ENTRIES SUPPLIED ▸
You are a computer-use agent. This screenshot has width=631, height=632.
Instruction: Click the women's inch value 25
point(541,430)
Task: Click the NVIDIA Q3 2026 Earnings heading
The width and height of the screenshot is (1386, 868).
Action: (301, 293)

---

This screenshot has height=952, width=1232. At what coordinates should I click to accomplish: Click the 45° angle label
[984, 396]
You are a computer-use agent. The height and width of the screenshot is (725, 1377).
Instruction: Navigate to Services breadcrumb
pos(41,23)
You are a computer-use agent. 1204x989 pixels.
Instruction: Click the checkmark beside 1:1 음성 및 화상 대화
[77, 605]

--

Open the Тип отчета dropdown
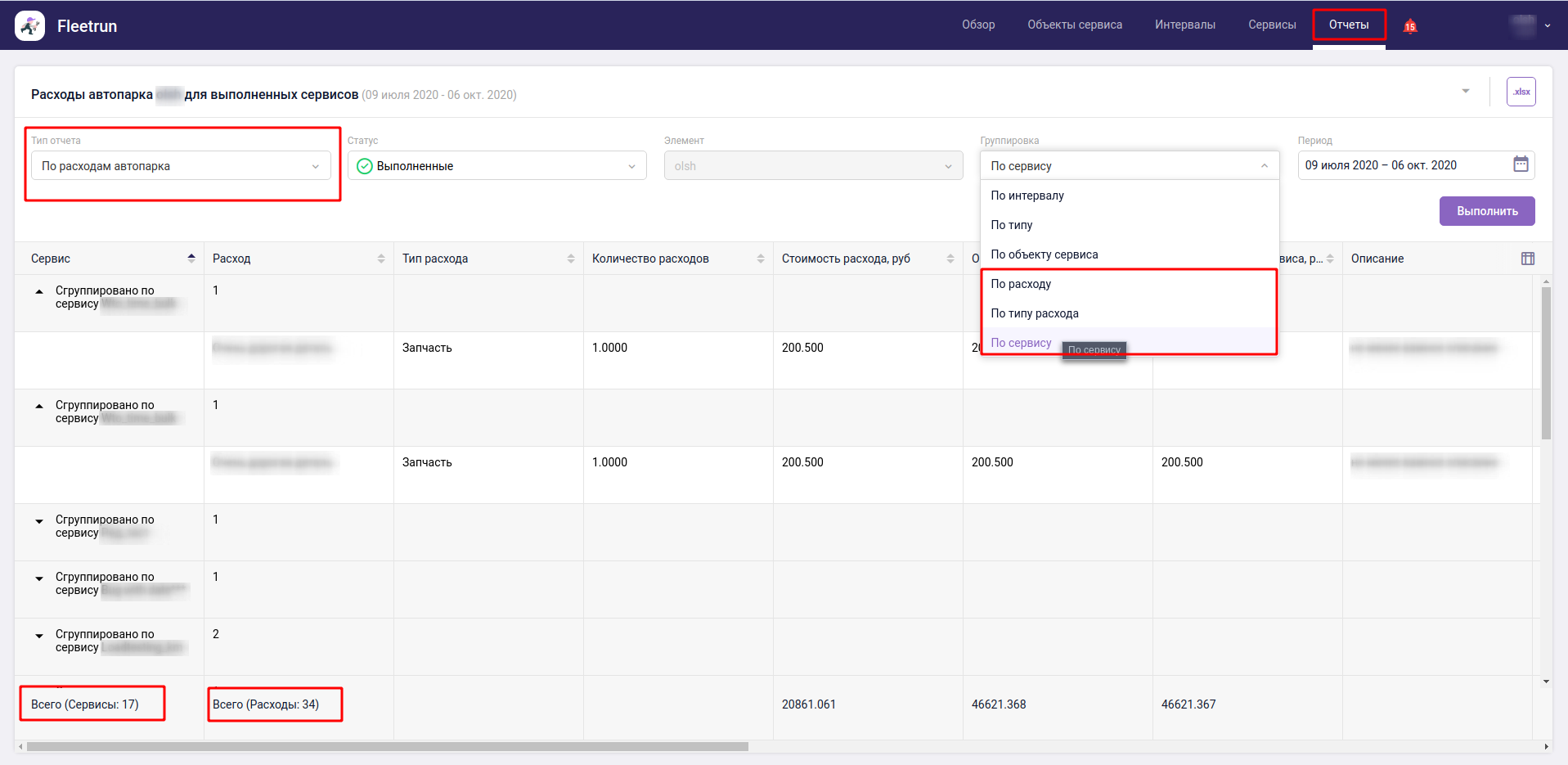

TASK INSTRUCTIONS ▸
Rewrite the records from the line holding "You are a computer-use agent. This" through the line holding "Action: (301, 293)", inclusive, putting "Command" in place of "Instruction" and leaving everything else unchanged.

SOLVED PROBLEM ▸
You are a computer-use agent. This screenshot has width=631, height=632.
Command: Click the women's inch value 25
point(541,430)
Task: Click the NVIDIA Q3 2026 Earnings heading
The width and height of the screenshot is (1386, 868).
Action: (301, 293)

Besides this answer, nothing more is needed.